Re: HTML Link Type Model (fwd)

Terry Allen (terry@ora.com)
Sun, 21 May 95 11:01:15 EDT

Craig, again:
| > >SCO can lobby other vendors to
| > get them to support the SCO REL values in their own online documents,
| > but it isn't essential to allow SCO users to read SCO's online documents.
| > So I don't see a problem with the lack of specifying any REL/REV semantics.
| >
| > says Craig. This is really unfair. Murray is not "lobbying other vendors"
|
| Obviously I should clarify, although no one other than you seems to have
| read what I said this way. This is not an accusation. I simply said there
| is an alternative way to achieve standardization of specific REL values
| in a specific community: Unix documentation developers. SCO's group is
| part of this community.

Not what Murray is trying to do. BIBLIOGRAPHY is not specific to Unix.
It is a common literary form. We can standardize this att value.

| Obviously they have an interest in compatibility
| with their existing work, and they have an interest in getting their work
| supported rather than supporting, say, a set of REL values invented by
| Microsoft. They may have to do (what I describe as) "lobbying" anyway,
| among third party developers, to ensure products shipped for SCO fit into
| SCO's own documentation web. But this is a different process from writing
| a standard. I simply observe that the html-wg can't write this standard
| for everyone.

NEXT, PREV, BIBLIOGRAPHY; yes, we can standardize these values. We need
have no mechanism built into HTML for extended *those values*.
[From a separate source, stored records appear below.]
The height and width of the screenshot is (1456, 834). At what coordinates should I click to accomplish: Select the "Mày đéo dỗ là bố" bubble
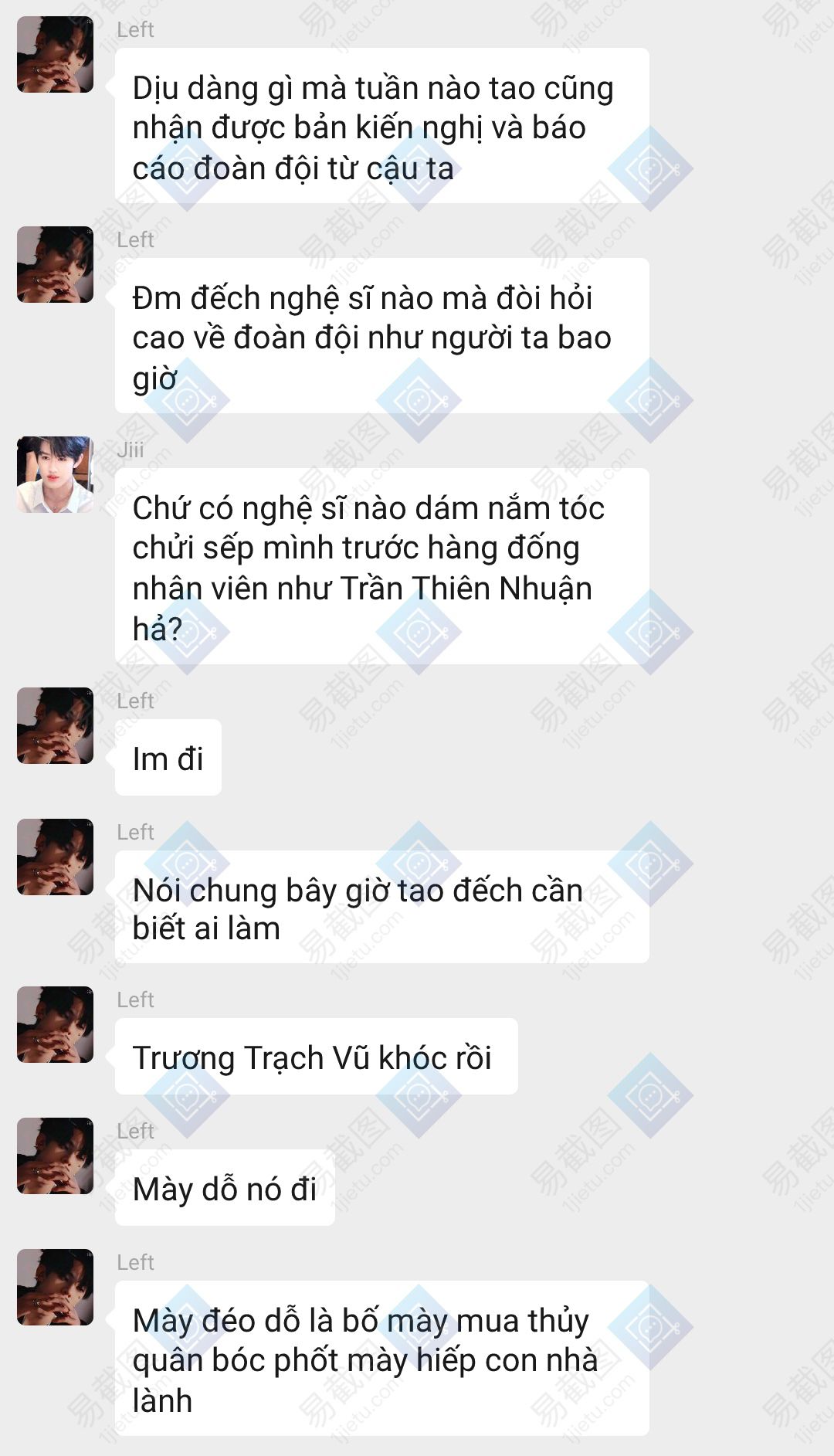click(382, 1359)
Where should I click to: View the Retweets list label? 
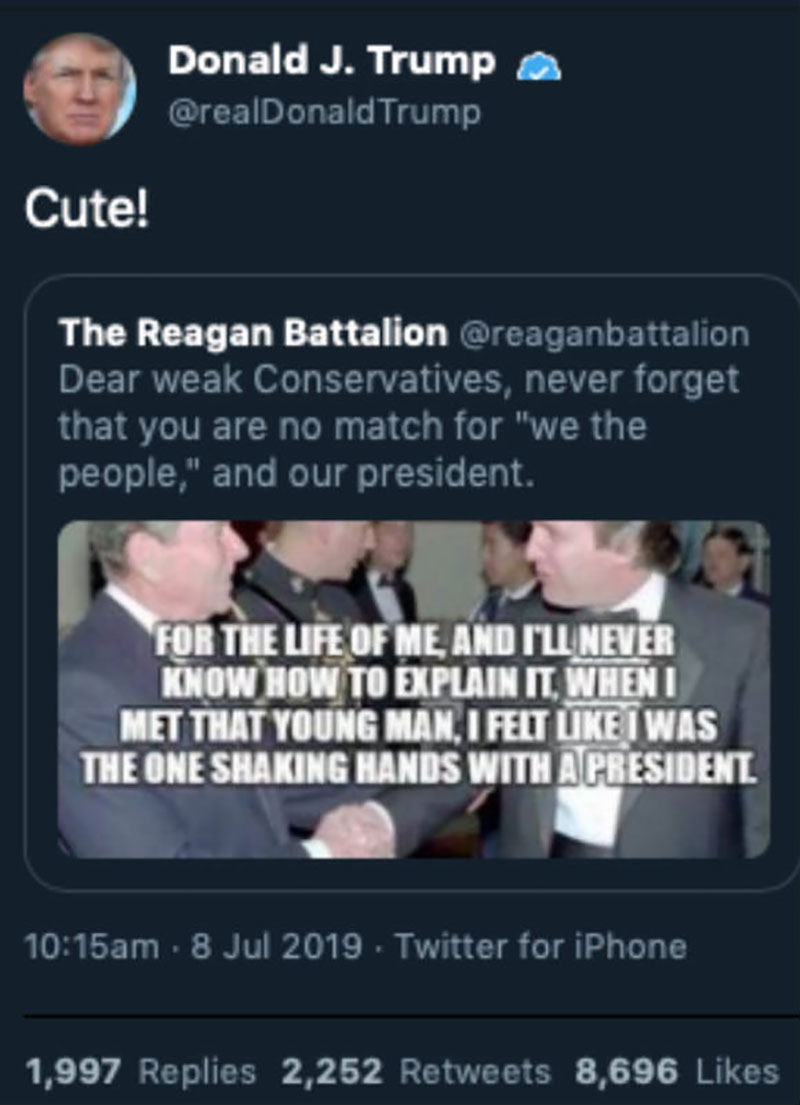tap(475, 1072)
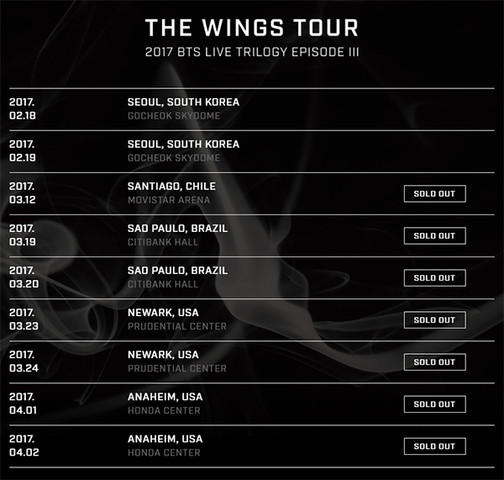Click Movistar Arena venue text
This screenshot has width=504, height=480.
(169, 200)
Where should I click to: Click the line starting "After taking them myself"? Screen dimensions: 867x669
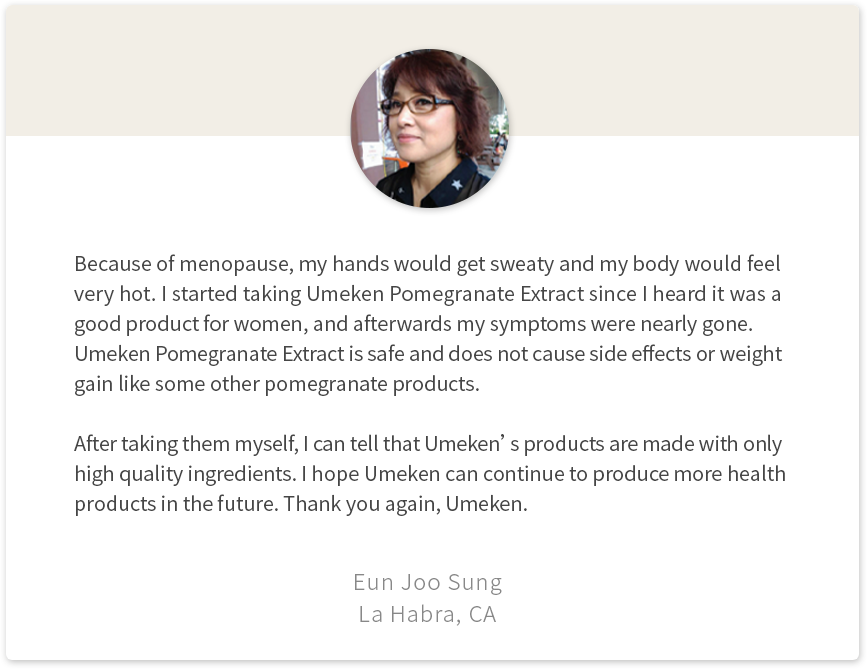pyautogui.click(x=427, y=444)
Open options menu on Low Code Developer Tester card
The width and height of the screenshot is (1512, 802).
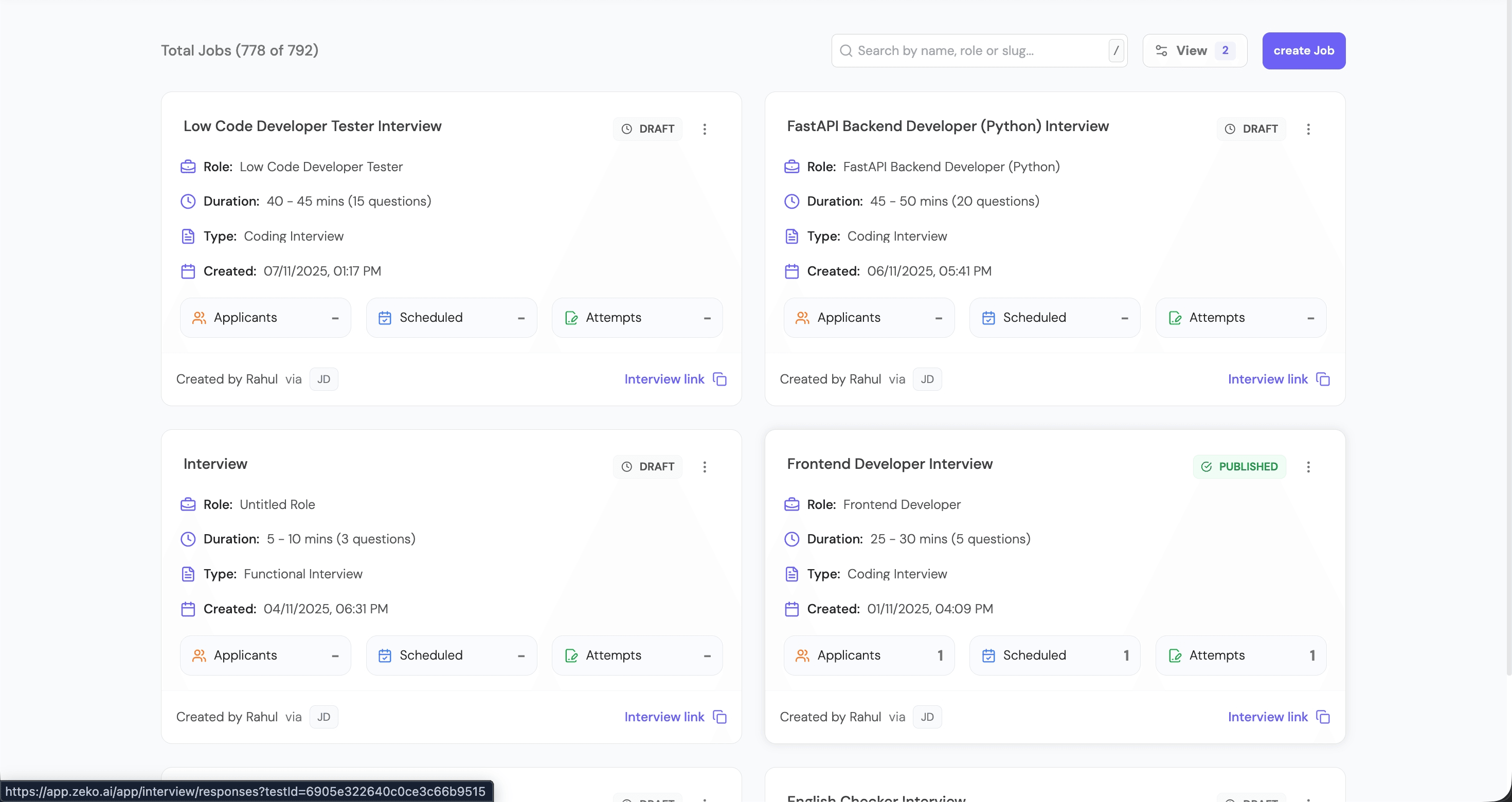tap(705, 129)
| The legal community, scholarly community, and others will have to support
| their own characteristic REL values.

NEXT, PREV, BIBLIOGRAPHY are all relevant to scholarly work and, I suspect,
law, too.

| Whoever is first in *those* communities
| to fix a set of REL values will obviously have a similar interest in getting
| those values supported. In some cases those values have hundreds of years of
| tradition and documentation behind them.

These are mostly the values Murray is working on.

| This will not be set aside in order
| to become compatible with *any* short list that we define, no matter how well
| proven or implemented.

For general use we can define a short list that gets us somewhere. If
browser developers want to support others, they'll introduce them.

| > on behalf of SCO. He's making a proposal, the value of which he has
| > shown (to himself and some other folks) with an implementation. His
|
| I seem to have taken this for granted. I am not inclined to accuse people
| of narrow motivation in standards meetings, and I have sat in quite a few.

Nor I. It's not motivation that's at issue here, it's the specification
of semantics for common literary forms.

| In our current terms of reference, I could say that I do not believe that
| <LINK REL=is_unfair_to HREF="proposer"> belongs here. I request that
| you leave it out, but I should not have to author a standard to exclude
| it. A similar 'social' protocol is adequate to define most REL value usage.

Huh? You're telling us that we can't standardize a short list of REL
values. You're telling Murray he can have no recourse to this group
in pursuit of that end. I disagree entirely. REL is useless without
a common set of values that can be implemented by all browsers.
Establishing that set is a proper function of this group. Arguments
in favor of doing that are not "lobbying."

| > proposal is of general interest. There is nothing proprietary about
| > it (indeed, he'll probably have to adjust his implementation when
| > the dust settles). It is not limited to vendors of anything.
|
| My point exactly. Many communities will be building on this mechanism.
| Not all of these communities have been tested by SCO's implementation,
| which seems to focus on problems of navigation and online documentation
| of documents with a traditional structure. Other issues are less clear.

Problems that will always be with us. We're not dealing here with your
unclear "other issues." Nothing Murray has proposed prevents anyone
else from supporting other values for REL. The appeal to "communities"
is bogus. It's the HTML user community that needs standard REL values.

| So let's err on the side of conservatism, and give others room to test
| their own REL values, and let practice lead the standard there too.

REL values can't be deployed unless they're agreed upon. Murray was
able to do that in one closed system; what we need to do here is agree
upon a small set of common values that browser developers in general
can implement. "Testing" and "practice" simply won't get us there.
And are not needed for NEXT, PREV, BIBLIOGRAPHY, ...

-- 
Terry Allen  (terry@ora.com)   O'Reilly & Associates, Inc.
Editor, Digital Media Group    101 Morris St.